Seventy-one patients who underwent surgery for cerebral and spinal tumors were intraoperatively analyzed using ICG-VA with FLOW 800, either before or after tumor resection, for a total of 93 videoangiographic studies. The histological diagnosis was meningioma in 25 cases, glioma in 14, metastasis in 7, pineal region tumor in 5, hemangioblastoma in 4, chordoma in 3, and other histological types in 13 cases. The authors identified 4 possible applications of ICG-VA and FLOW 800 in CNS tumor surgery: extradural surveys allowed exploration of sinus patency and the course of veins before dural opening; preresection surveys helped in identifying pathological vascularization (arteriovenous fistulas and neo-angiogenesis) and regional venous outflow, and in performing temporary venous clipping tests, when necessary; postresection surveys were conducted to evaluate arterial and venous patency and parenchymal perfusion after tumor removal; and a premyelotomy survey was conducted in intramedullary tumors to highlight the posterior median sulcus.

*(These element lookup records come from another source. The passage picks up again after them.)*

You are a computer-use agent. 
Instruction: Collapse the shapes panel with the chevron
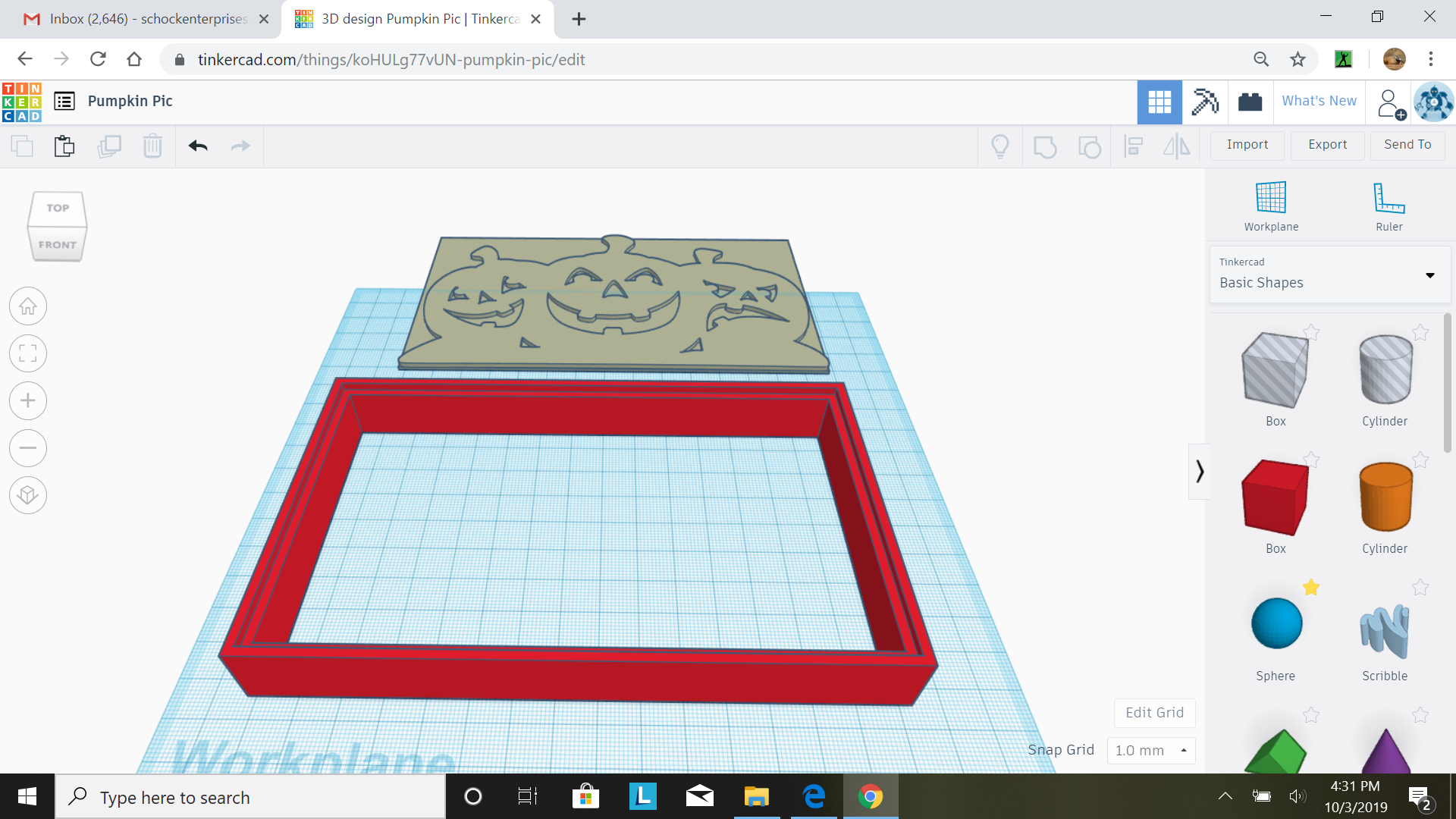tap(1200, 471)
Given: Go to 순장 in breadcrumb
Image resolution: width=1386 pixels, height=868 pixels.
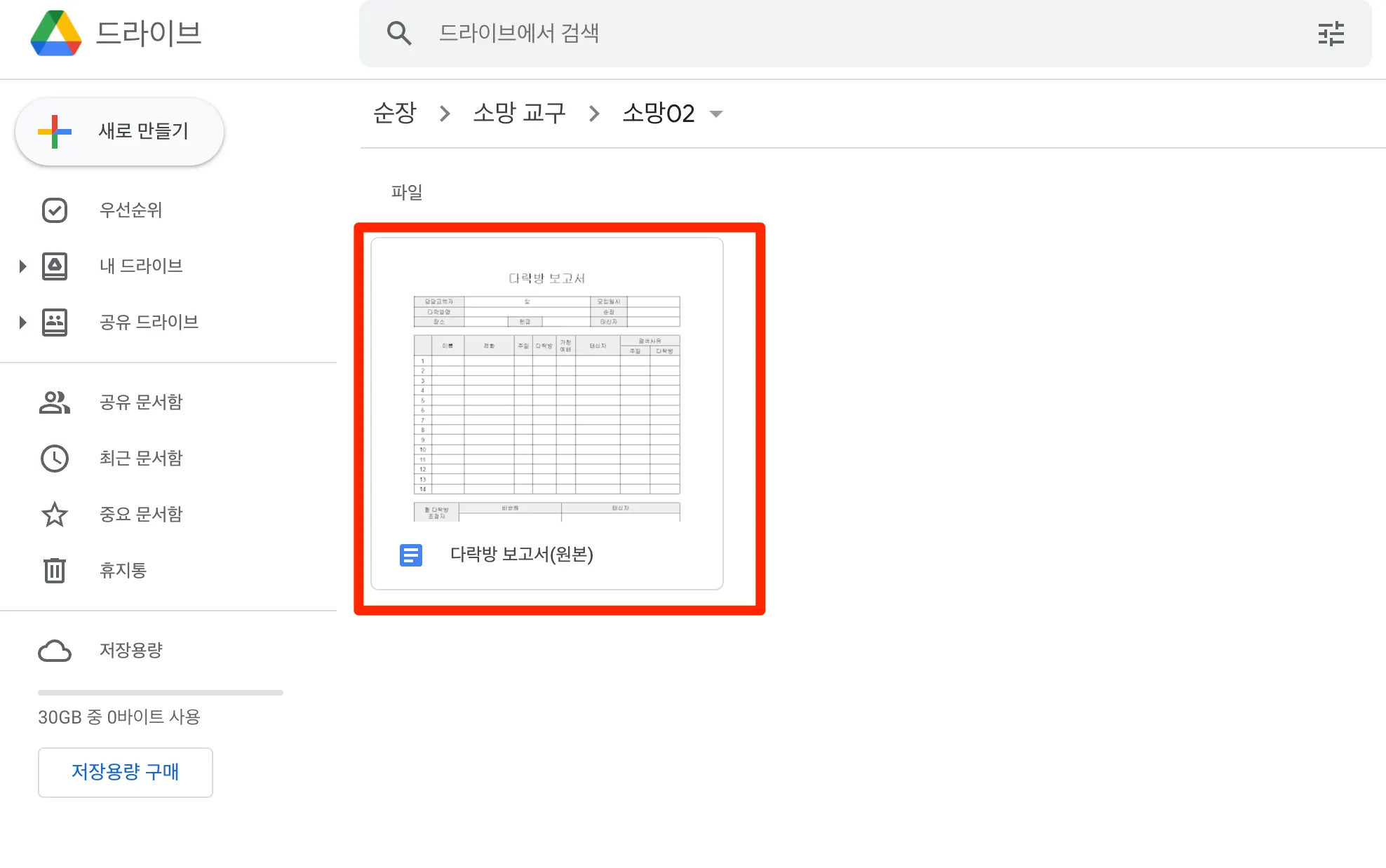Looking at the screenshot, I should (395, 113).
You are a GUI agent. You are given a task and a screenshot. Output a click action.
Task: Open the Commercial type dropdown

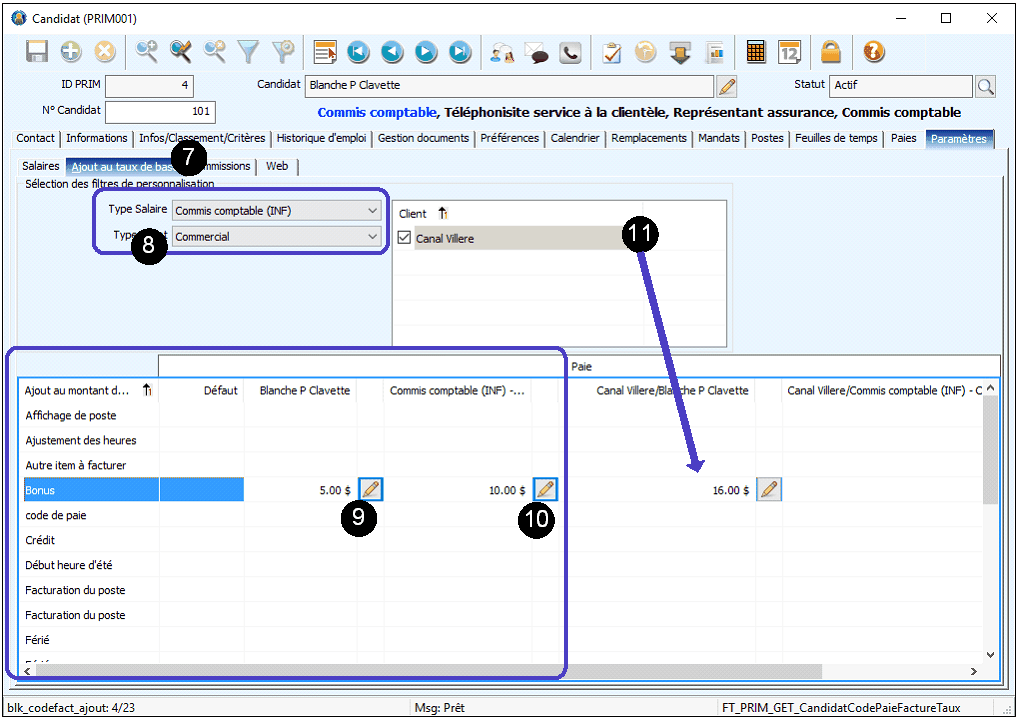(x=372, y=237)
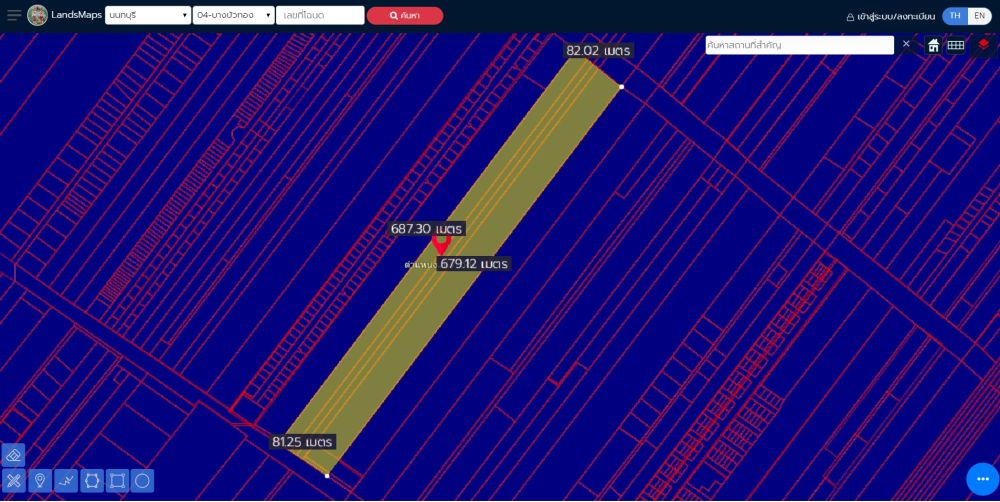
Task: Switch language to TH
Action: coord(955,16)
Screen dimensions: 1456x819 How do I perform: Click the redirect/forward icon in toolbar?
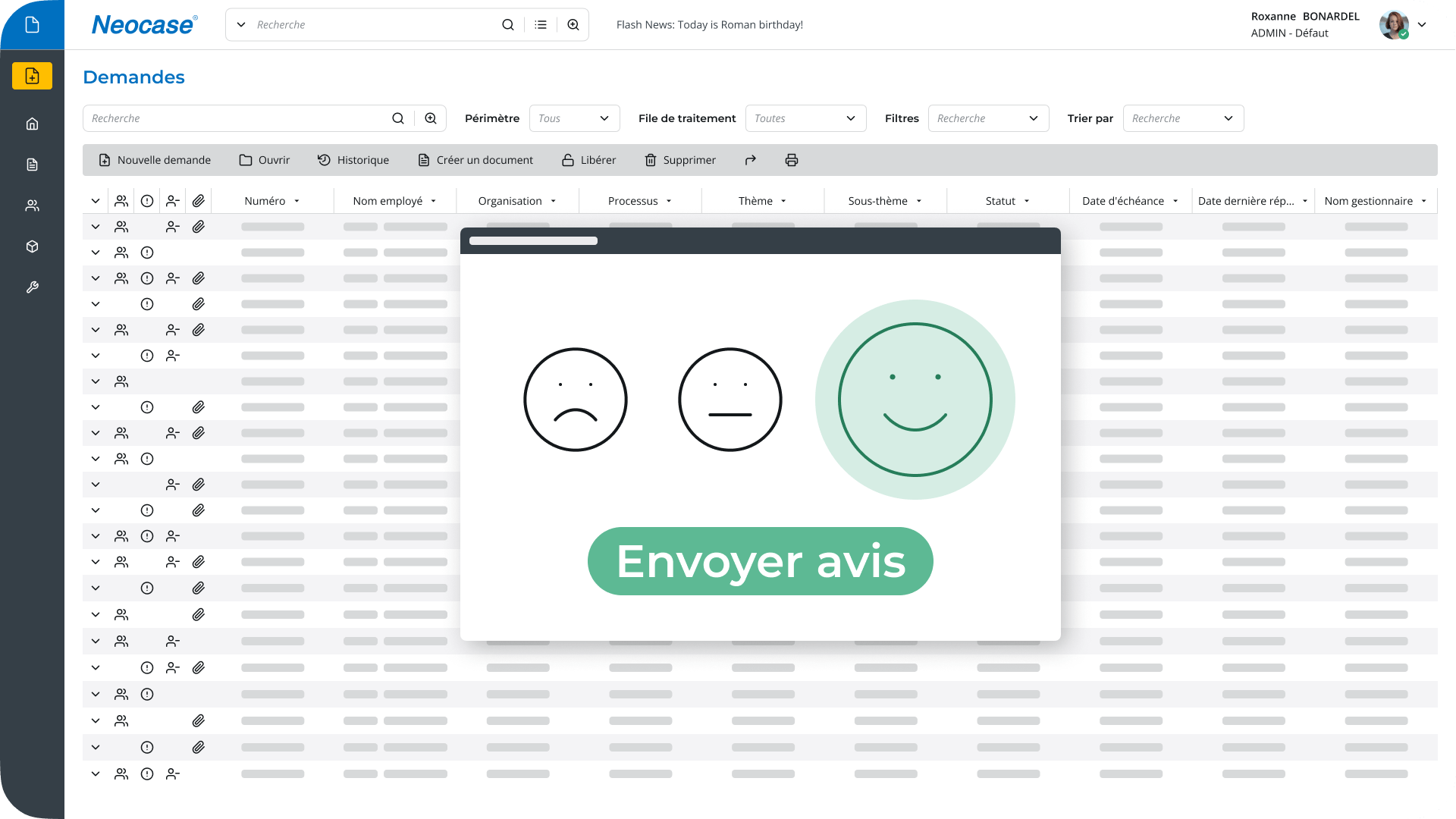pyautogui.click(x=751, y=160)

They found ICG-VA with FLOW 800 to be a useful method to monitor blood flow in the exposed vessels and parenchyma during the microsurgical removal of CNS tumors in selected cases. In particular, a preresection survey provides useful information about pathophysiological changes of brain vasculature related to the tumor and aids in the individuation of helpful landmarks for the surgical approach, and the postresection survey helps to prevent potential complications associated with the resection (such as local hypoperfusion or venous infarction) 7).


1)
Durduran T, Choe R, Baker WB, Yodh AG. Diffuse optics for tissue monitoring and tomography. Rep Prog Phys. 2010;73(7):076701.
2)
Ergin A, Wang M, Zhang JY, et al. The feasibility of real-time in vivo optical detection of blood-brain barrier disruption with indocyanine green. J Neurooncol. 2012;106(3):551–560.
3) , 4)
Wu JB, Shao C, Li X, et al. Near-infrared fluorescence imaging of cancer mediated by tumor hypoxia and HIF1α/OATPs signaling axis. Biomaterials. 2014;35(28):8175–8185.
5)
Cherrick GR, Stein SW, Leevy CM, Davidson CS. Indocyanine green: observations on its physical properties, plasma decay, and hepatic extraction. J Clin Invest. 1960;39:592–600.
6)
Zeh R, Sheikh S, Xia L, Pierce J, Newton A, Predina J, Cho S, Nasrallah M, Singhal S, Dorsey J, Lee JYK. The second window ICG technique demonstrates a broad plateau period for near infrared fluorescence tumor contrast in glioblastoma. PLoS One. 2017 Jul 24;12(7):e0182034. doi: 10.1371/journal.pone.0182034. eCollection 2017. PubMed PMID: 28738091.
7)
Acerbi F, Vetrano IG, Sattin T, de Laurentis C, Bosio L, Rossini Z, Broggi M, Schiariti M, Ferroli P. The role of indocyanine green videoangiography with FLOW 800 analysis for the surgical management of central nervous system tumors: an update. Neurosurg Focus. 2018 Jun;44(6):E6. doi: 10.3171/2018.3.FOCUS1862. PubMed PMID: 29852759.